▶ RECORD EXCERPTS
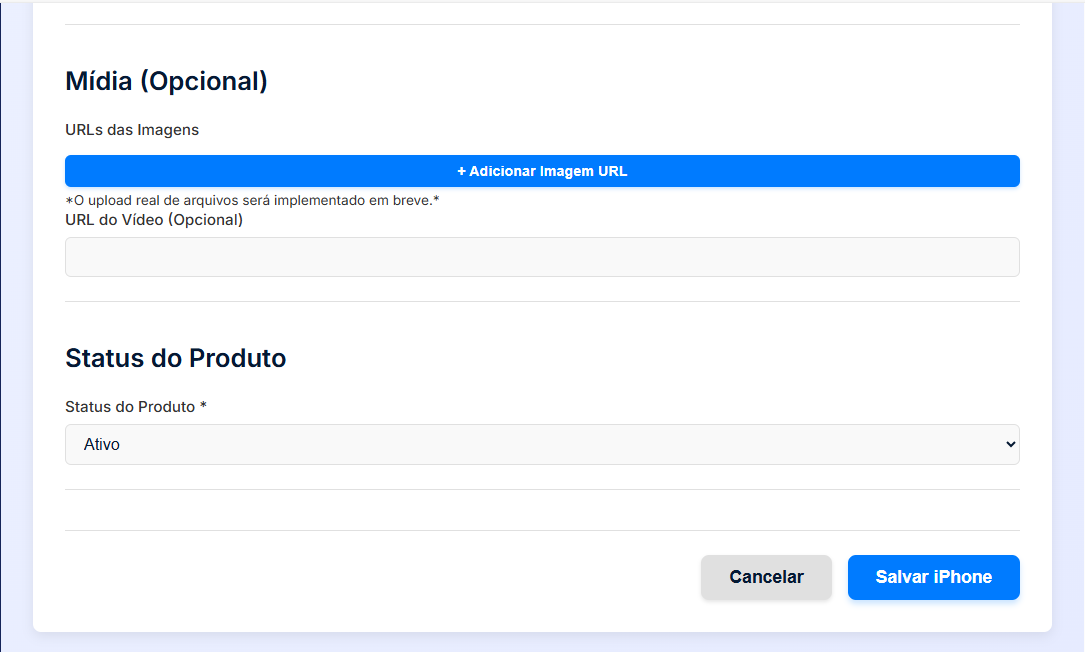Viewport: 1085px width, 652px height.
Task: Click the divider below the video URL field
Action: coord(542,301)
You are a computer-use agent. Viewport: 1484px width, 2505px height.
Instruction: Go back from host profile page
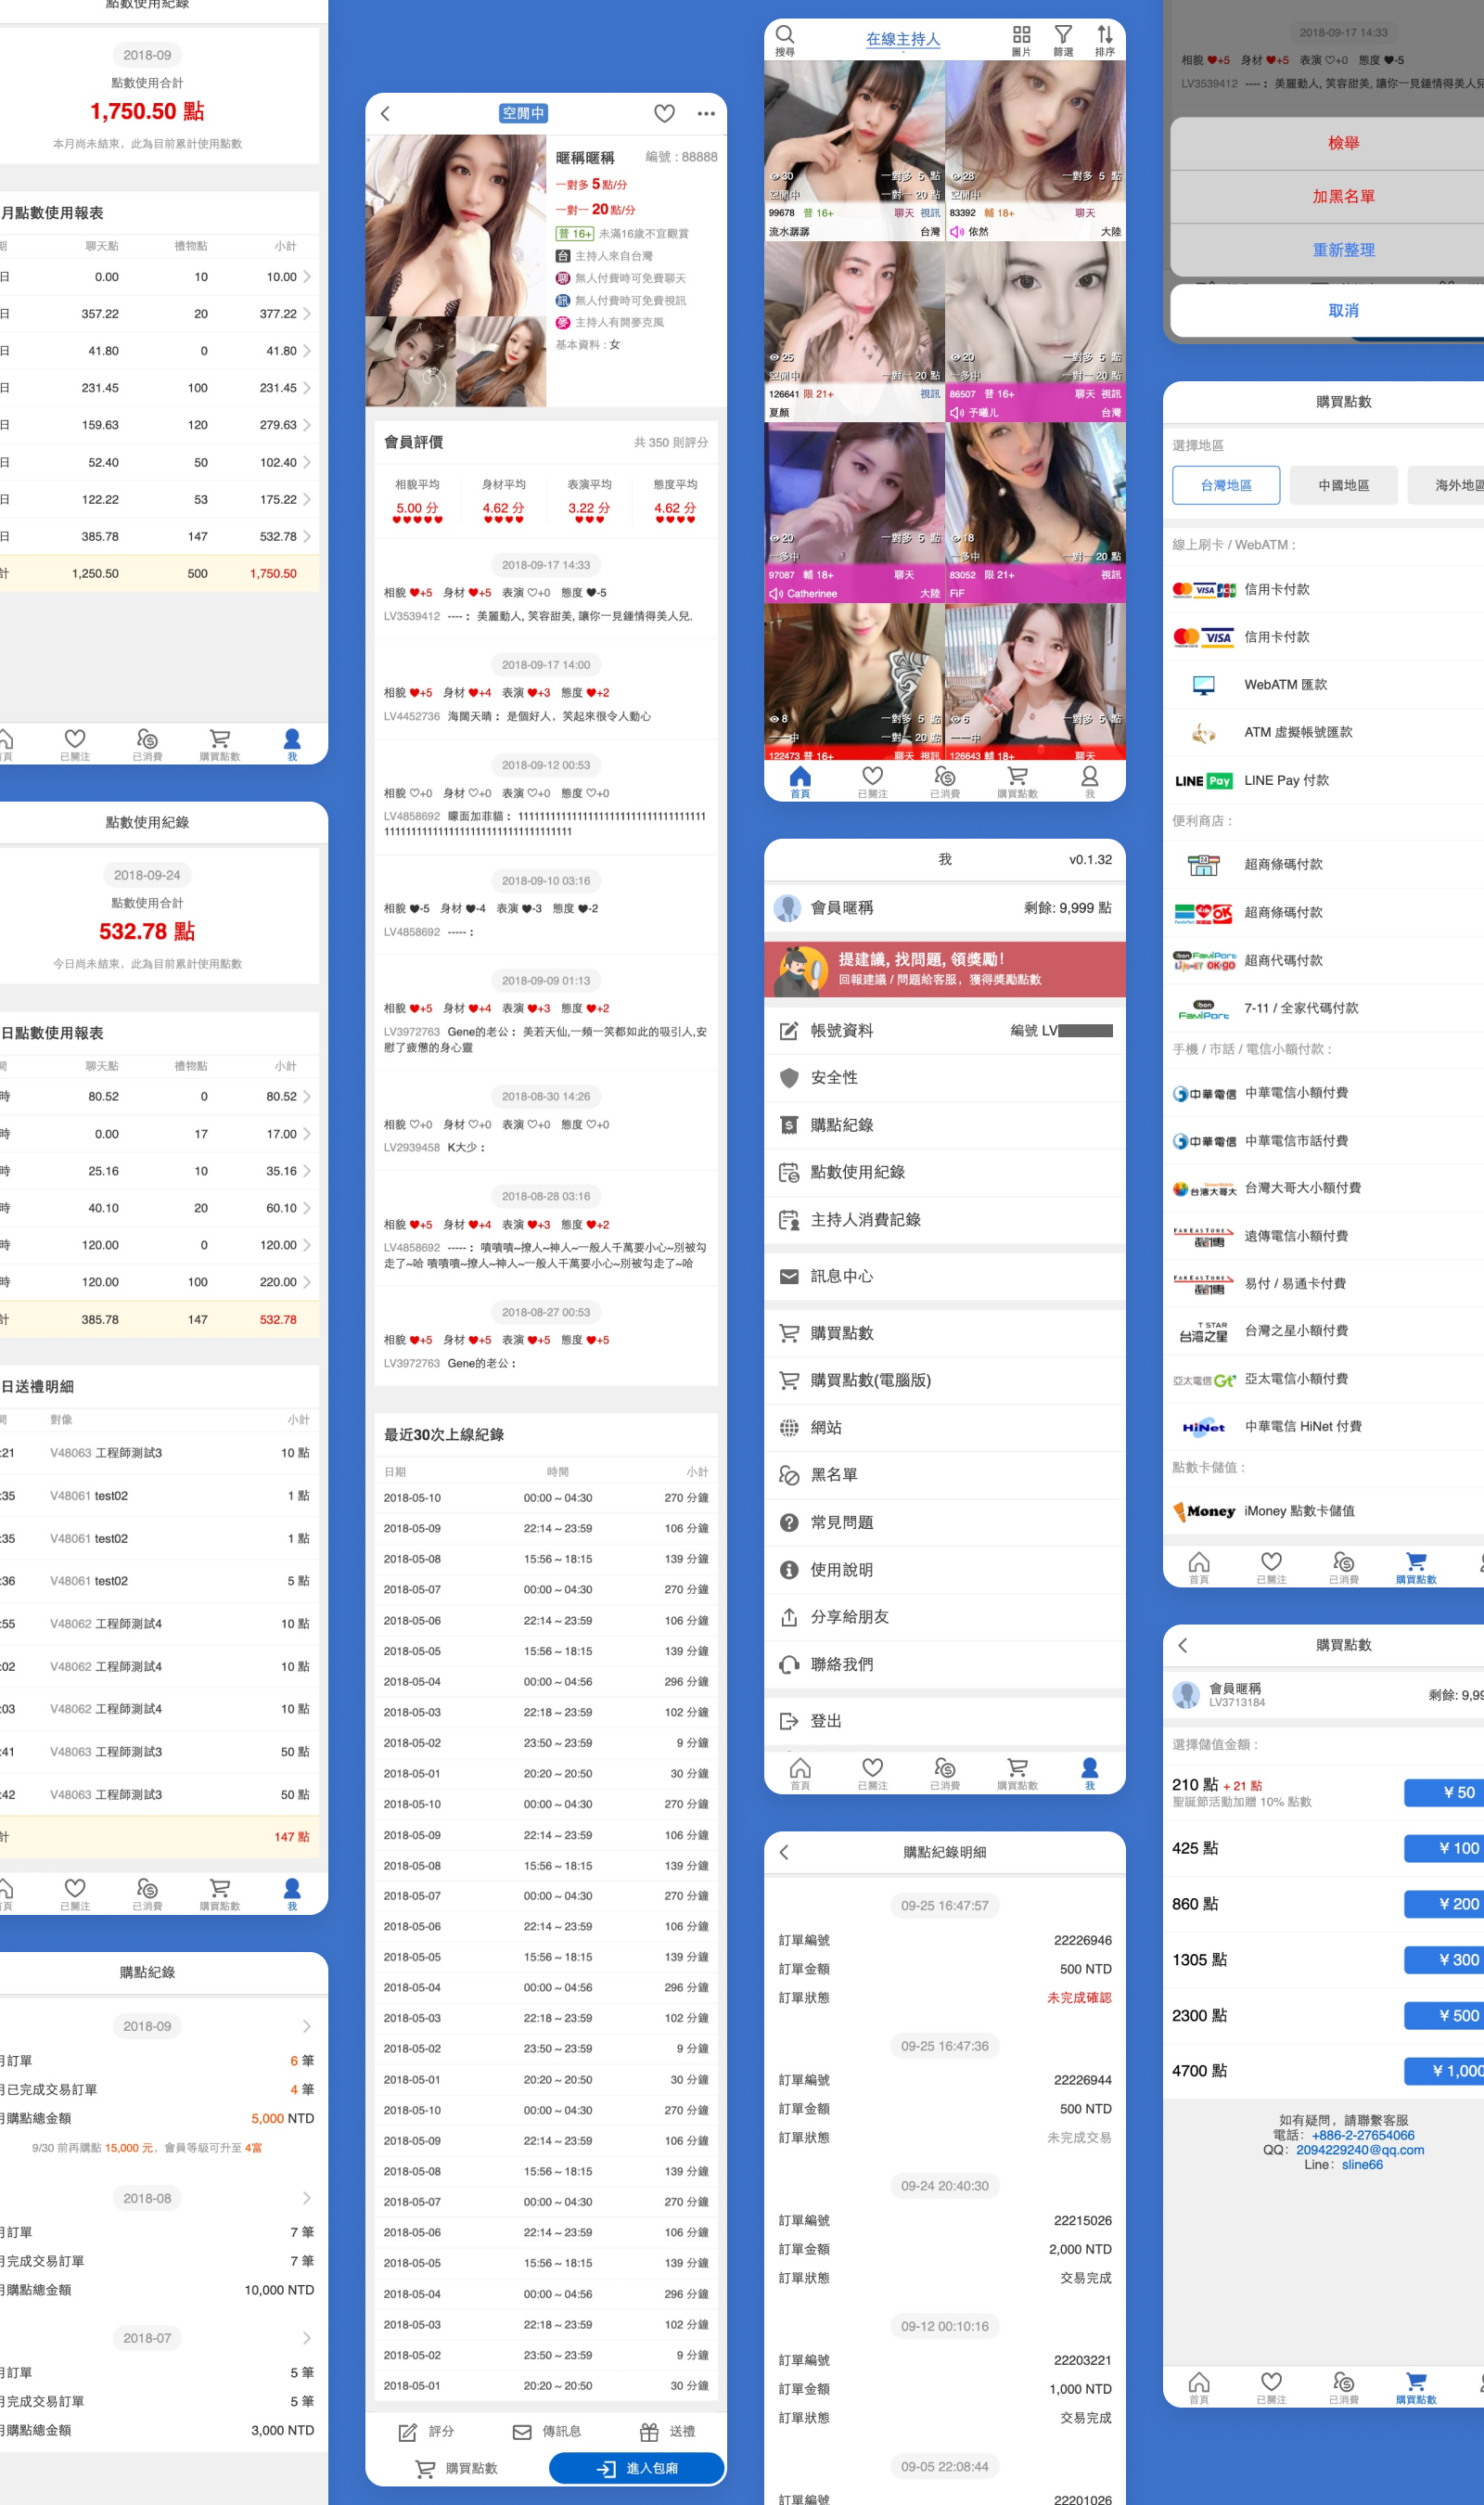coord(386,114)
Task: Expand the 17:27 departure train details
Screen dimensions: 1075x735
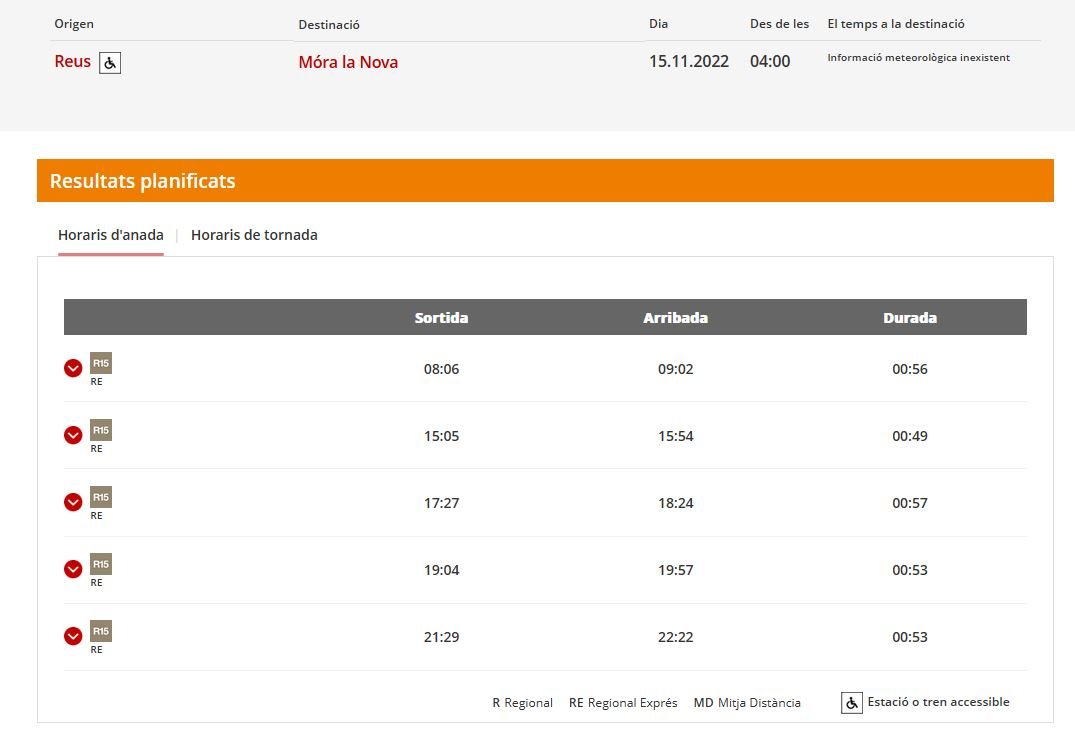Action: point(73,502)
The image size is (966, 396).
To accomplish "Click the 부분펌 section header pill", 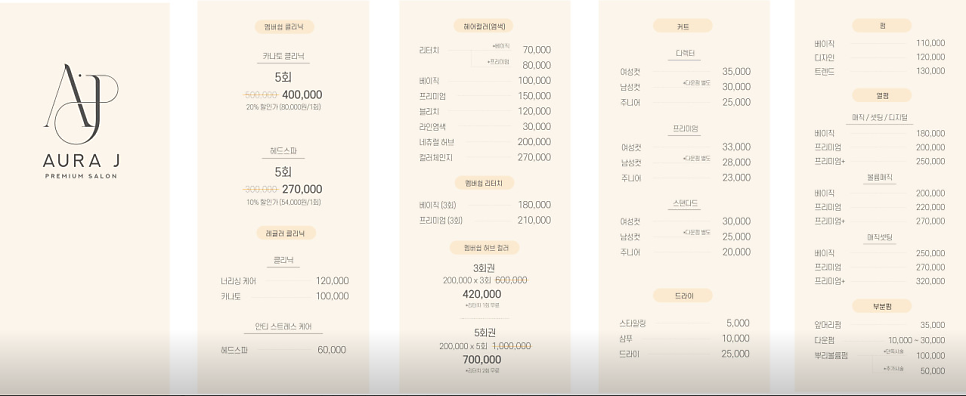I will point(882,306).
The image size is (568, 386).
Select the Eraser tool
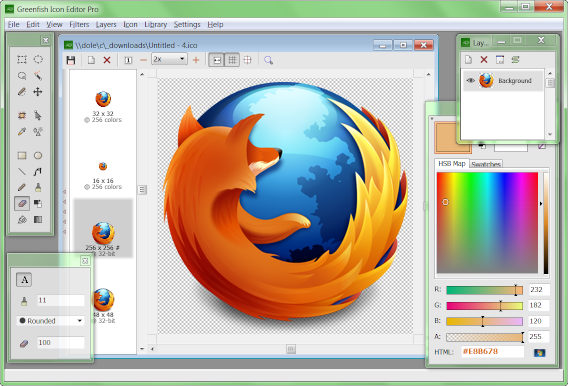(x=22, y=204)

▶ CHALLENGE
Please rename "host profile page" to "host details page" in the listing, from its start through the line holding "Action: point(73,502)", inclusive. Write those lines out again with nothing else changed, and leave out the pictures.

▶ ANSWER TO THIS EXERCISE
Viewport: 1085px width, 652px height.
Task: Click the divider below the video URL field
Action: coord(542,301)
You are a computer-use agent. Viewport: 1484px width, 2505px height.
Instruction: Go back from host details page
coord(386,114)
Task: Expand the 17:27 departure train details
Screen dimensions: 1075x735
Action: point(73,502)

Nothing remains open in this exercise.